Brief:
Nothing in the data should be left out, so repeat it all exactly.

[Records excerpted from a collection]
= = = =

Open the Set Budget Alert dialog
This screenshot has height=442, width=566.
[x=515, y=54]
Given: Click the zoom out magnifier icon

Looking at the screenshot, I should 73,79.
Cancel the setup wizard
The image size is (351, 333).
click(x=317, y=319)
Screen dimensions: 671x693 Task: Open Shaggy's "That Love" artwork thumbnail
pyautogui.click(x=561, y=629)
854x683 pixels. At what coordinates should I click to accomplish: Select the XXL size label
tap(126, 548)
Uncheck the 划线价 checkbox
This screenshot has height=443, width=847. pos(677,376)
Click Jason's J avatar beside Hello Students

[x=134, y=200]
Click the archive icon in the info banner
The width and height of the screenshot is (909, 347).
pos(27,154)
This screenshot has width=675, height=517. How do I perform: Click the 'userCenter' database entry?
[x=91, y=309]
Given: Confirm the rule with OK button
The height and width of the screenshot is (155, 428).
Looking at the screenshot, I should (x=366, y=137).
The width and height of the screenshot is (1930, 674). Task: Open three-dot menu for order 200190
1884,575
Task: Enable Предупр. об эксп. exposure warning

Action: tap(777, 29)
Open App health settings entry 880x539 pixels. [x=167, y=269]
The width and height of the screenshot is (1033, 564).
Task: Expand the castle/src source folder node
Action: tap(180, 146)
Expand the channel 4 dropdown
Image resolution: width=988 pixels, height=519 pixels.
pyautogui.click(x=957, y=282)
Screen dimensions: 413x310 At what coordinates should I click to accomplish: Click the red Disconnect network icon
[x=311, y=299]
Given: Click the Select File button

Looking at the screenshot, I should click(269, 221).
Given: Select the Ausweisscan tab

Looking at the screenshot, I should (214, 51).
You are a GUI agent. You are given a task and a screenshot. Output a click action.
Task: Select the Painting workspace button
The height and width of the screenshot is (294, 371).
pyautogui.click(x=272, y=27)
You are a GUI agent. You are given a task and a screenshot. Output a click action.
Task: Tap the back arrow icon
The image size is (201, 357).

= = = =

Finished task:
Open the Set Budget Alert dialog
This screenshot has height=442, width=566.
[x=515, y=54]
Given: Click the zoom out magnifier icon

Looking at the screenshot, I should 73,79.
Cancel the setup wizard
The image size is (351, 333).
click(x=317, y=319)
Screen dimensions: 671x693 Task: Open Shaggy's "That Love" artwork thumbnail
pyautogui.click(x=561, y=629)
854x683 pixels. At what coordinates should I click to accomplish: Select the XXL size label
tap(126, 548)
Uncheck the 划线价 checkbox
This screenshot has height=443, width=847. pos(677,376)
Click Jason's J avatar beside Hello Students

[x=134, y=200]
Click the archive icon in the info banner
The width and height of the screenshot is (909, 347).
pos(27,154)
This screenshot has width=675, height=517. How do I perform: Click the 'userCenter' database entry?
[x=91, y=309]
Given: Confirm the rule with OK button
The height and width of the screenshot is (155, 428).
Looking at the screenshot, I should (x=366, y=137).
The width and height of the screenshot is (1930, 674). Task: Open three-dot menu for order 200190
1884,575
Task: Enable Предупр. об эксп. exposure warning

Action: tap(777, 29)
Open App health settings entry 880x539 pixels. [x=167, y=269]
The width and height of the screenshot is (1033, 564).
Task: Expand the castle/src source folder node
Action: tap(180, 146)
Expand the channel 4 dropdown
Image resolution: width=988 pixels, height=519 pixels.
pyautogui.click(x=957, y=282)
Screen dimensions: 413x310 At what coordinates should I click to accomplish: Click the red Disconnect network icon
[x=311, y=299]
Given: Click the Select File button

Looking at the screenshot, I should click(269, 221).
Given: Select the Ausweisscan tab

Looking at the screenshot, I should (214, 51).
You are a GUI agent. You are given a task and a screenshot. Output a click action.
Task: Select the Painting workspace button
The height and width of the screenshot is (294, 371).
pyautogui.click(x=272, y=27)
You are a GUI agent. You are given a task and a screenshot. Output a click action.
Task: Tap the back arrow icon
The image size is (201, 357).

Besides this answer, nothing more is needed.